① 信長との出会い
1568(永禄11)年、足利義昭を奉じ上洛を果たした織田信長は、柴田勝家らに三好三人衆が支配する河内(大阪府東部)への侵攻を命じます。その軍勢の中に「鈴木孫市 重意」の名がありました。
記録上、信長と孫一に接点が生まれたのはこれが初めてです。もちろん、織田家に従属したとは考えられず、あくまで傭兵として雇われたのでしょう。
結局、河内高屋城主の三好康長は戦わずして逃亡し、河内には守護大名の血統を継ぐ畠山昭高が入国。これを皮切りに、「天下布武」を目指す信長と畿内を奪回したい三好三人衆など諸大名との争いは激化していきます。
その中で孫一や雑賀衆も、否応なく戦いへと巻き込まれていきます。
翌々年の1570年7月。信長に追われて阿波(徳島県)に逃げていた三好三人衆が1万3千名の兵を引き連れて摂津(大阪府北東部)に上陸しました。
信長は前の月に姉川の合戦を勝ち抜いたばかりで疲弊していましたが、敢然として4万名もの軍勢を率いて出撃しました。
織田方には雑賀衆の一部(孫一らと仲の悪かった宮郷、中郷、南郷の軍勢と思われます)が加勢。三好方には孫一率いる雑賀、根来、湯川など紀伊の豪族、合わせて2万名が鉄砲3千挺を携えて援軍に駆けつけ、彼らを中心として空前の大砲戦、銃撃戦が展開されました。

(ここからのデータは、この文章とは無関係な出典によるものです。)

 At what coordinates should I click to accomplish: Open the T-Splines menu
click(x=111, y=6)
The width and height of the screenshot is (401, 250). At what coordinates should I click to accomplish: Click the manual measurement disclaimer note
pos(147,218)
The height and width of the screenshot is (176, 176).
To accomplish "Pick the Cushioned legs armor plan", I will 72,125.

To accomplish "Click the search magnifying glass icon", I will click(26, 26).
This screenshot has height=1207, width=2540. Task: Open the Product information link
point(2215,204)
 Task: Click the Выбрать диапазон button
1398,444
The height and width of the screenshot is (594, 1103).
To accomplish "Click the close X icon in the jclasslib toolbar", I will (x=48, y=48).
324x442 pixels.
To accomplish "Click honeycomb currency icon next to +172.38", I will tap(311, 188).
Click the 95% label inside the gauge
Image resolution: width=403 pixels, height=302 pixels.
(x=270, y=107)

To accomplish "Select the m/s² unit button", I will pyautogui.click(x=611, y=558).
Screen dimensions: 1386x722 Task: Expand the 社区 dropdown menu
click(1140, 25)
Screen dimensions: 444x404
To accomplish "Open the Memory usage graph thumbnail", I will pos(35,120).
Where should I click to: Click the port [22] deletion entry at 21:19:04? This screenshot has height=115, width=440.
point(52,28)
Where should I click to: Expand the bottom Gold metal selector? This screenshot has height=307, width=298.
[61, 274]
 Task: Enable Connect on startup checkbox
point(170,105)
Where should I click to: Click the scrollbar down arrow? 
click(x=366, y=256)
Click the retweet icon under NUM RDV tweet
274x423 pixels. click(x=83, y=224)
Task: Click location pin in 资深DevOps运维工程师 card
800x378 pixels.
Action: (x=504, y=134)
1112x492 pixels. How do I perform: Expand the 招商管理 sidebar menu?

「御敵身方の鉄砲、誠に日夜天地も響くばかりに候」と「信長公記」にも記されています。
物量に劣る三好方や孫一らは激戦の末、次第に大阪市周辺地域へと追い詰められていきます。
ところが9月14日の夜半、事態は急転します。石山本願寺の挙兵です。
思いがけず側背を脅かされた織田勢は切歯扼腕しながら後退。折悪しく近江方面でも朝倉・浅井勢の侵攻が報じられたため、信長は主力を率いて摂津を去ります。
こうして通称「野田・福島の合戦」は三好方の優勢勝ちのまま年の暮れに和睦が結ばれました。同時に10数年に及ぶ「石山戦争」が、孫一たちを巻き込んで幕を開けます。